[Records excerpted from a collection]
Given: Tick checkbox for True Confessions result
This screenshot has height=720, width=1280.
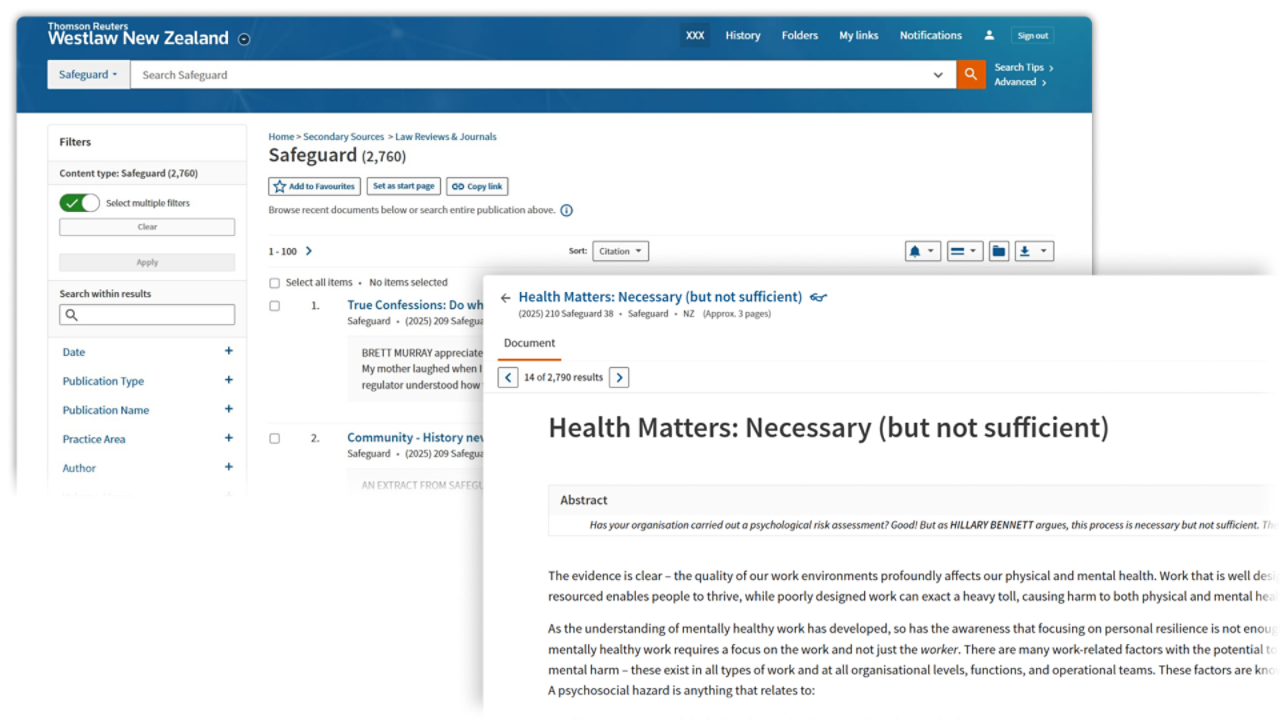Looking at the screenshot, I should coord(275,306).
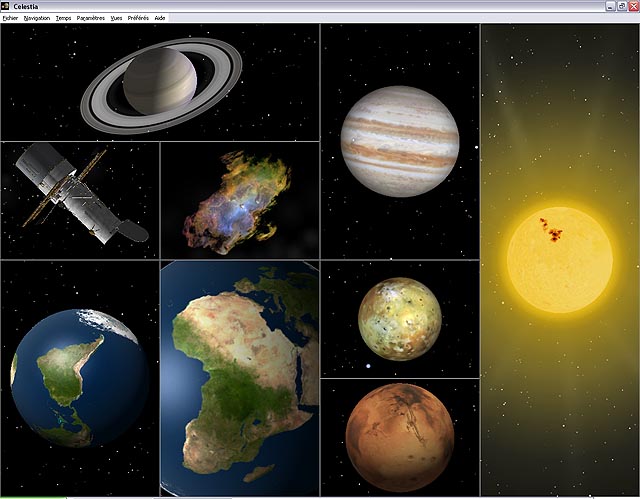
Task: Select the space telescope view
Action: pos(80,200)
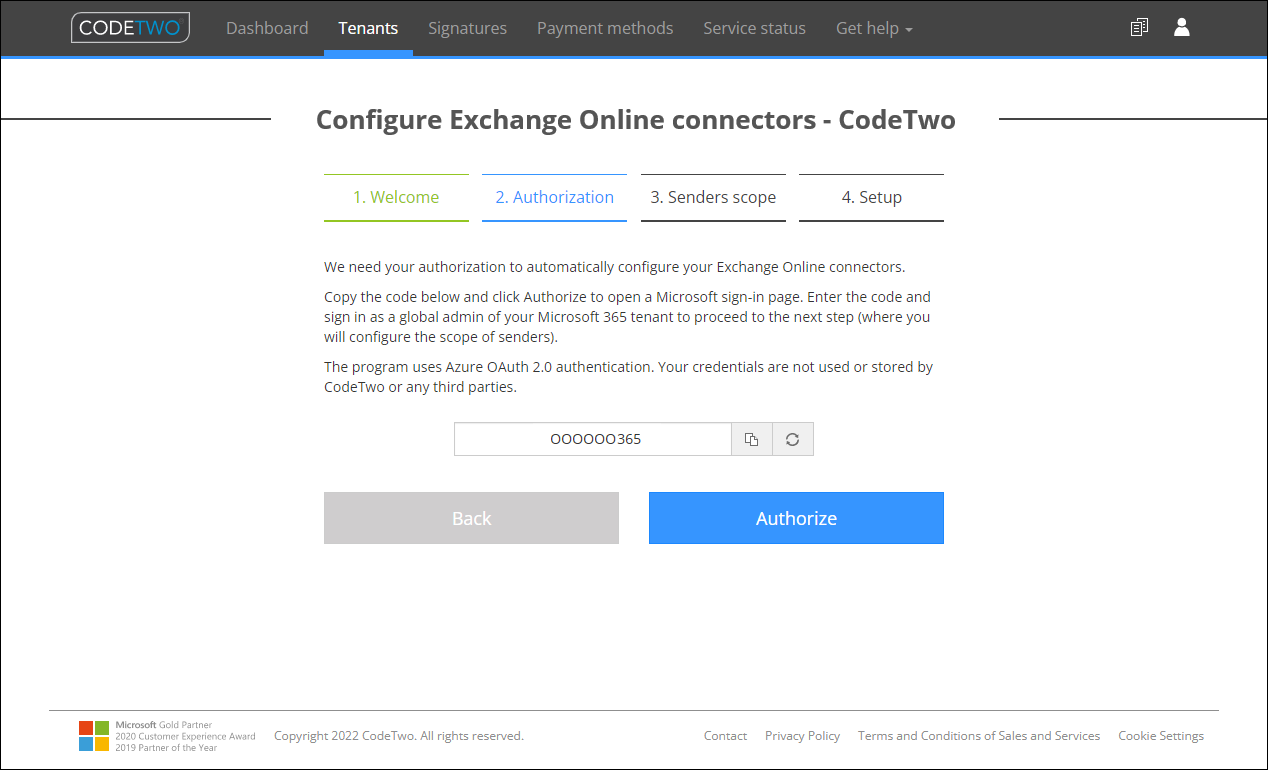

DIRECTIONS FOR THIS TASK :: Substitute "Check" for "Tick" throughout the records and write them out again, leaving everything else unchanged and omitting the pictures.

CORRECT RESULT ::
Given: Check checkbox for True Confessions result
This screenshot has height=720, width=1280.
Looking at the screenshot, I should coord(275,306).
Task: Select the space telescope view
Action: pos(80,200)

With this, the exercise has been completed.